[Element lookup data]
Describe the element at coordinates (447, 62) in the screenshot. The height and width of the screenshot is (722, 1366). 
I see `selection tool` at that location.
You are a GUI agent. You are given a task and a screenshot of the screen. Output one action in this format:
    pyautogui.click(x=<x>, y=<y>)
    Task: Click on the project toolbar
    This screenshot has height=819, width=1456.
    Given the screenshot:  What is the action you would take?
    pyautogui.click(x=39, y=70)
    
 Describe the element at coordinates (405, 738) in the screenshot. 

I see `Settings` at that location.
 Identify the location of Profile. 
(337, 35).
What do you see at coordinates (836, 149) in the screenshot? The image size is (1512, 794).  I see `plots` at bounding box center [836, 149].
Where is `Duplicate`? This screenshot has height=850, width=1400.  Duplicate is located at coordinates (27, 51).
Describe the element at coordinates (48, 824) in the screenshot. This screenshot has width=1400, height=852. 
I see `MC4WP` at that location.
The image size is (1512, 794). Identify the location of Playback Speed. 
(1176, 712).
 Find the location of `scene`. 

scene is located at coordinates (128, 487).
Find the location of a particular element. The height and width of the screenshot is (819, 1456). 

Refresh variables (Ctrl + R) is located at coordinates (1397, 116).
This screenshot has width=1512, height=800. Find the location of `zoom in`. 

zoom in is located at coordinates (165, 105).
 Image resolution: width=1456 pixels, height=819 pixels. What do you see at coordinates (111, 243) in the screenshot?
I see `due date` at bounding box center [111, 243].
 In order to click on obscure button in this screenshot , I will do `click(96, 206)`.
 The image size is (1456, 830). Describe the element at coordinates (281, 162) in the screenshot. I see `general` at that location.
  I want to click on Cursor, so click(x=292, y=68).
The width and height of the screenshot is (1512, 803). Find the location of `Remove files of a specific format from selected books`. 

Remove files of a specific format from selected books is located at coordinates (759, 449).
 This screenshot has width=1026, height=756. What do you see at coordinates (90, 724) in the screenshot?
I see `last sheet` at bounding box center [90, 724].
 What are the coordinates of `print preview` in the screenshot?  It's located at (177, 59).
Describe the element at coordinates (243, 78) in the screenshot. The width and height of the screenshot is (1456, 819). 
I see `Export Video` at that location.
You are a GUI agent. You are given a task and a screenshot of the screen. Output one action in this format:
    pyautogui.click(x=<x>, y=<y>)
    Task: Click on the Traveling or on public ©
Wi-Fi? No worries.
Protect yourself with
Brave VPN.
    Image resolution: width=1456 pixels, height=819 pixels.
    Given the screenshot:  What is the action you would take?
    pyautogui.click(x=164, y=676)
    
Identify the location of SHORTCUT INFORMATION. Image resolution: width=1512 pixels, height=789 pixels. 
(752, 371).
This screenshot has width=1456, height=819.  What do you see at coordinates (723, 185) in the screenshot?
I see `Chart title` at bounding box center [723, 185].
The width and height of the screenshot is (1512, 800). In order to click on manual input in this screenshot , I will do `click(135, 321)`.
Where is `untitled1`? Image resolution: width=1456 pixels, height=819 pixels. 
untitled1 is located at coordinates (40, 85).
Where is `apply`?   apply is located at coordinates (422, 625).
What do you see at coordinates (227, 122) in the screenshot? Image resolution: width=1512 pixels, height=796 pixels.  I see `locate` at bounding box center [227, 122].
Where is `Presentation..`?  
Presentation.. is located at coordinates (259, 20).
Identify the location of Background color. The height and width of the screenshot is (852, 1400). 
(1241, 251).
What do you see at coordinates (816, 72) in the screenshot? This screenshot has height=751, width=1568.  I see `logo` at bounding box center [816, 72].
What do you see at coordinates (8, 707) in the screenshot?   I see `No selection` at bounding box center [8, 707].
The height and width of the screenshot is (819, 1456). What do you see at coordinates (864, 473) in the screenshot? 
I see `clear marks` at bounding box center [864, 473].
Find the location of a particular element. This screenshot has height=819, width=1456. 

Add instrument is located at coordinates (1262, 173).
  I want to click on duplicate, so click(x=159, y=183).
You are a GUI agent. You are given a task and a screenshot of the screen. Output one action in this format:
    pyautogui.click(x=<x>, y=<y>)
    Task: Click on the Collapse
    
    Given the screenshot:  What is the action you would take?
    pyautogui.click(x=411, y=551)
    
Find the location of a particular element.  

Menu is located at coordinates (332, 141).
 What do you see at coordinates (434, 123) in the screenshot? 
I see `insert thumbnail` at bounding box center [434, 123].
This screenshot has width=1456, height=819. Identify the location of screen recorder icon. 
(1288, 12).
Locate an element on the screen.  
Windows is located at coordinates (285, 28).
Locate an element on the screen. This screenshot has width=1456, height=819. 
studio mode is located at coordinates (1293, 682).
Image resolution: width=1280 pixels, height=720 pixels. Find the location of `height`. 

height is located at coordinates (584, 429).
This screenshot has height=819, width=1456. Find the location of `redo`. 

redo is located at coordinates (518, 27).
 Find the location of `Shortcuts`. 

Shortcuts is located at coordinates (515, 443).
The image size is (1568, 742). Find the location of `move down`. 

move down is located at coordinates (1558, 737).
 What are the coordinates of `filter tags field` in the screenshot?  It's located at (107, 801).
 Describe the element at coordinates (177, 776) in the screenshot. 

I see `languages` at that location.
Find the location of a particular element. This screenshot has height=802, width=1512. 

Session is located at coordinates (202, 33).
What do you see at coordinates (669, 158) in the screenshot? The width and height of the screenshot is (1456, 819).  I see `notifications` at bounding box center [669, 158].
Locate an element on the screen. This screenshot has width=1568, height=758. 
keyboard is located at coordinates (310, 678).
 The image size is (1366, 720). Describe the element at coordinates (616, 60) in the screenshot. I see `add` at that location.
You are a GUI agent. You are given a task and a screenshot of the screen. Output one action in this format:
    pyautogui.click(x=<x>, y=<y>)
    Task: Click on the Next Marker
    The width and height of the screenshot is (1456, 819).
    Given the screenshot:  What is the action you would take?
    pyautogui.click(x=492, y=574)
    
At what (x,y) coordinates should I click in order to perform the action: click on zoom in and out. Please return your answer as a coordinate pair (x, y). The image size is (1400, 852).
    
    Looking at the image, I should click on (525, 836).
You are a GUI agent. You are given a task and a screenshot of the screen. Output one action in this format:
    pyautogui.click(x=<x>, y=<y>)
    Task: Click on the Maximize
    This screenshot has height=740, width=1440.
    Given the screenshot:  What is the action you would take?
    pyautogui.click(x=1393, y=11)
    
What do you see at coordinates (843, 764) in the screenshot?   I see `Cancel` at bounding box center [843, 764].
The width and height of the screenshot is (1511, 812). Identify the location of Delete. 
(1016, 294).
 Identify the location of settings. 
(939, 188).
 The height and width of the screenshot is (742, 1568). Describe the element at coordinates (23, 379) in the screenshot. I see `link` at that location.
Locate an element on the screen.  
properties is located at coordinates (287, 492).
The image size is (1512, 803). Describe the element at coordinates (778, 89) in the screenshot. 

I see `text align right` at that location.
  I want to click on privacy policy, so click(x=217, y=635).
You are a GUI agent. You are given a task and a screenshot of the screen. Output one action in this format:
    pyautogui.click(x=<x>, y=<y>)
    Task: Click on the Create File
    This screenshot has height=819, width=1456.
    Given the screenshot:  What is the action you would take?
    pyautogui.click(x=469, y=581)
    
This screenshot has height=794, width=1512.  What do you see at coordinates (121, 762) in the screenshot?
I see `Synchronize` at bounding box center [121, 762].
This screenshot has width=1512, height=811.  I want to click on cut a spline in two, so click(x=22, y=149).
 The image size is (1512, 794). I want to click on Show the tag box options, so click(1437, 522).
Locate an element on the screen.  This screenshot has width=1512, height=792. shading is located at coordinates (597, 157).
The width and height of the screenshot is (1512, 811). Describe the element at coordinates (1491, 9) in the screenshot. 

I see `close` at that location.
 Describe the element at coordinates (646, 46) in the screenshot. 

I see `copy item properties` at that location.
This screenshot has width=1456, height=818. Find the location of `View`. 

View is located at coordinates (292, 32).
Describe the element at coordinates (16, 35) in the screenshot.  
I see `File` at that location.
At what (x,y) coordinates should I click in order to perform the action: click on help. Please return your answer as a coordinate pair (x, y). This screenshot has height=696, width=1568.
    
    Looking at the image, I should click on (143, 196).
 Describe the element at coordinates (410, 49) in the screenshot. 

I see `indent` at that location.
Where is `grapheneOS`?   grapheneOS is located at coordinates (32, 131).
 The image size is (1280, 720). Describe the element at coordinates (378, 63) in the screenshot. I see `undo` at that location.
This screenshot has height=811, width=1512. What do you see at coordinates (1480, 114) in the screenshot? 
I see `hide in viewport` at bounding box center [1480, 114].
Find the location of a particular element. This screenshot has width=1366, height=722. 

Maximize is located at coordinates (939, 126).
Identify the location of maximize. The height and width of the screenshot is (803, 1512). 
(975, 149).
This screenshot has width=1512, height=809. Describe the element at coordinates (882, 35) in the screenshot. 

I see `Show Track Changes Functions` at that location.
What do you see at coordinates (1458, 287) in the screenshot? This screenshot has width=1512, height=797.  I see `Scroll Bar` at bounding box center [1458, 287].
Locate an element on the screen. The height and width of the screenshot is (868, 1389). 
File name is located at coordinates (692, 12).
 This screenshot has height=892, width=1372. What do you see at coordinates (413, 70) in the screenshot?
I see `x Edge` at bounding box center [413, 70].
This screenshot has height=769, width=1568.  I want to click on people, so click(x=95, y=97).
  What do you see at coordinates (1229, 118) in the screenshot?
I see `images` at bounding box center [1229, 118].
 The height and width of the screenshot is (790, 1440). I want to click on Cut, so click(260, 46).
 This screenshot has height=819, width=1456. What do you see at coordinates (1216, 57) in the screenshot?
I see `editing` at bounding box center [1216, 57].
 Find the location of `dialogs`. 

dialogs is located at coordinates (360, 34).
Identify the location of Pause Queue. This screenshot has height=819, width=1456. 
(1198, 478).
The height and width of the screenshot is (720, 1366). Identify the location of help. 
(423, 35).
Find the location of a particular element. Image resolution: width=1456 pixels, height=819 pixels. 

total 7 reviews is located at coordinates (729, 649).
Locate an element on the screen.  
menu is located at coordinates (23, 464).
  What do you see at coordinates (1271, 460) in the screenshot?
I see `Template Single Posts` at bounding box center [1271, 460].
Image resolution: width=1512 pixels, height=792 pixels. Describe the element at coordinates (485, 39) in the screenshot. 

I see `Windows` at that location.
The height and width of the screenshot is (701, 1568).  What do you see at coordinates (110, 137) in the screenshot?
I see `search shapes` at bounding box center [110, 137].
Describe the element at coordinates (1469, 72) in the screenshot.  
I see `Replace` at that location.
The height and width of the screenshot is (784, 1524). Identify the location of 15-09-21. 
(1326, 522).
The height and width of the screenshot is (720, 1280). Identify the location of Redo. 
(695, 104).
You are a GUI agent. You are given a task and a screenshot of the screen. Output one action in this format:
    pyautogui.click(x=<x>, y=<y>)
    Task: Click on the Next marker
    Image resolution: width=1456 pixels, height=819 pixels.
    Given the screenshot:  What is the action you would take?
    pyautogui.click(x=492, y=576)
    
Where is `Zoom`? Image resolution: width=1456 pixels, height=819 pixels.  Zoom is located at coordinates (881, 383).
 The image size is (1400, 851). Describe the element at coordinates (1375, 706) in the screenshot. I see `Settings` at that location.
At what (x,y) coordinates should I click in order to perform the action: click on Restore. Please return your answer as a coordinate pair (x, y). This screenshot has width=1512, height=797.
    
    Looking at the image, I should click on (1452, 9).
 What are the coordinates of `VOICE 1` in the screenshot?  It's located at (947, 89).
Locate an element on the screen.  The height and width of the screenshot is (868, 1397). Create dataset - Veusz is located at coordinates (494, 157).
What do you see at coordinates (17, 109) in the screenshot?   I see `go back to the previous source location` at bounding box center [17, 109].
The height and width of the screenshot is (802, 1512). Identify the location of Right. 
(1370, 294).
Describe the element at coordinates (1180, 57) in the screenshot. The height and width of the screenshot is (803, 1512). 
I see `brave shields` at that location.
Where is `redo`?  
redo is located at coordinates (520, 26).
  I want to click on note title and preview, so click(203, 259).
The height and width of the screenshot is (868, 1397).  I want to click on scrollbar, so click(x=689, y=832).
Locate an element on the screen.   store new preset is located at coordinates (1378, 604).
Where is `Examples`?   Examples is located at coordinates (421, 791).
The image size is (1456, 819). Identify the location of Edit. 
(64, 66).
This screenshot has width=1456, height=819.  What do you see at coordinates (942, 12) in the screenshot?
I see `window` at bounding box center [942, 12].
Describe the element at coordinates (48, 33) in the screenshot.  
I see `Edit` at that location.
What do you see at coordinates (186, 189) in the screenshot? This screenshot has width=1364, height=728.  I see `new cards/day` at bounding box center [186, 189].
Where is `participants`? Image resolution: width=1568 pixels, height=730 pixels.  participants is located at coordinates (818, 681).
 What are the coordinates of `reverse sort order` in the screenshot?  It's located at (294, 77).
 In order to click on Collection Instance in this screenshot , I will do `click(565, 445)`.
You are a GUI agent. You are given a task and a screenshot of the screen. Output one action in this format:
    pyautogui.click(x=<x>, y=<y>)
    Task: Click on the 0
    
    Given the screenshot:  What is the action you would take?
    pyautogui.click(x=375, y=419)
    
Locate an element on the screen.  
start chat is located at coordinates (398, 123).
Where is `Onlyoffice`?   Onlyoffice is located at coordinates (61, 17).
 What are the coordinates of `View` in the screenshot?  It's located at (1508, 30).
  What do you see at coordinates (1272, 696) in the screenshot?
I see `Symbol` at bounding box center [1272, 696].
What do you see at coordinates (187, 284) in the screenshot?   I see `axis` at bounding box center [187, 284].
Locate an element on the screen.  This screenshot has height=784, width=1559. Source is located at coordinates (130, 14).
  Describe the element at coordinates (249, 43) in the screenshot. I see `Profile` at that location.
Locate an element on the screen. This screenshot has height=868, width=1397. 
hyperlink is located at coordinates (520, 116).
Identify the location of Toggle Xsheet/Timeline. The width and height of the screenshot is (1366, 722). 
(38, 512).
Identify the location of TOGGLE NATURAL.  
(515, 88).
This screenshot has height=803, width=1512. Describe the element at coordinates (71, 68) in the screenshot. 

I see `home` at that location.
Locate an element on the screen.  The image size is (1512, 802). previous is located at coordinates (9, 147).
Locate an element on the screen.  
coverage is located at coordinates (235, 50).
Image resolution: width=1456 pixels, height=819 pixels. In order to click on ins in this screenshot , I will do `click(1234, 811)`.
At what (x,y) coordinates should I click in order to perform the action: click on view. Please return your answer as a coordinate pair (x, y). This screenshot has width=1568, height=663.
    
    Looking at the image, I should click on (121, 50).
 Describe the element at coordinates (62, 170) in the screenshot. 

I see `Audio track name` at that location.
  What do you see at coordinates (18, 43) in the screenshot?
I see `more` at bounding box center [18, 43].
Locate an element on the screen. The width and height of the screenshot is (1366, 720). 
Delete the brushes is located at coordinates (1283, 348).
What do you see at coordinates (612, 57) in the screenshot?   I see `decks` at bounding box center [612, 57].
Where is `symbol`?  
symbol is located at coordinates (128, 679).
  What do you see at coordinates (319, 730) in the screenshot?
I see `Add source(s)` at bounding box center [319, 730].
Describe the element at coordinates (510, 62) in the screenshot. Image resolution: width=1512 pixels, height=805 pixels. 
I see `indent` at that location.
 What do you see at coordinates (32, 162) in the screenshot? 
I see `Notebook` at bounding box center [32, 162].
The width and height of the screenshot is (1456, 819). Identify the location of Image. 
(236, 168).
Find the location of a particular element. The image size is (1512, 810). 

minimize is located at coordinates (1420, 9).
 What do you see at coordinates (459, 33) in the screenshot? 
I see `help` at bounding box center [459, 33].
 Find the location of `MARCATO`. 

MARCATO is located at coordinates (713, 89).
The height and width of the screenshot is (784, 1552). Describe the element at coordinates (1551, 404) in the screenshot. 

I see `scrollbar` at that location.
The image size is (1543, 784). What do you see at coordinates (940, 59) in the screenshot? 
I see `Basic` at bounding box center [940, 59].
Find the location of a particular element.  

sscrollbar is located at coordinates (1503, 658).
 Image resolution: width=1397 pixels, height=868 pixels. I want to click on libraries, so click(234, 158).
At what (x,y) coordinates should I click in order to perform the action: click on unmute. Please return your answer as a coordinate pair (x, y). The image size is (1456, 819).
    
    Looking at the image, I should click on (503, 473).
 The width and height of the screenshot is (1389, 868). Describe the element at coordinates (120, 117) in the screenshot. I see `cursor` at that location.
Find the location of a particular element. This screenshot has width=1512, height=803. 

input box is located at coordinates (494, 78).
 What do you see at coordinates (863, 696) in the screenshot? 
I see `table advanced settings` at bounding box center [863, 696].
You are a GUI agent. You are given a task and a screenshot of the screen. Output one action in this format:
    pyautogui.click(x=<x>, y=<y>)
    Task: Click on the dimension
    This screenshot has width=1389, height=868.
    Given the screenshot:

— Exercise prompt —
Duplicate the portion of the data that begins with the line containing "What do you see at coordinates (836, 149)" and ends with the line containing "coordinates (27, 51).", reproducing each line precisely.

— The answer —
What do you see at coordinates (836, 149) in the screenshot? The image size is (1512, 794).  I see `plots` at bounding box center [836, 149].
Where is `Duplicate`? This screenshot has height=850, width=1400.  Duplicate is located at coordinates (27, 51).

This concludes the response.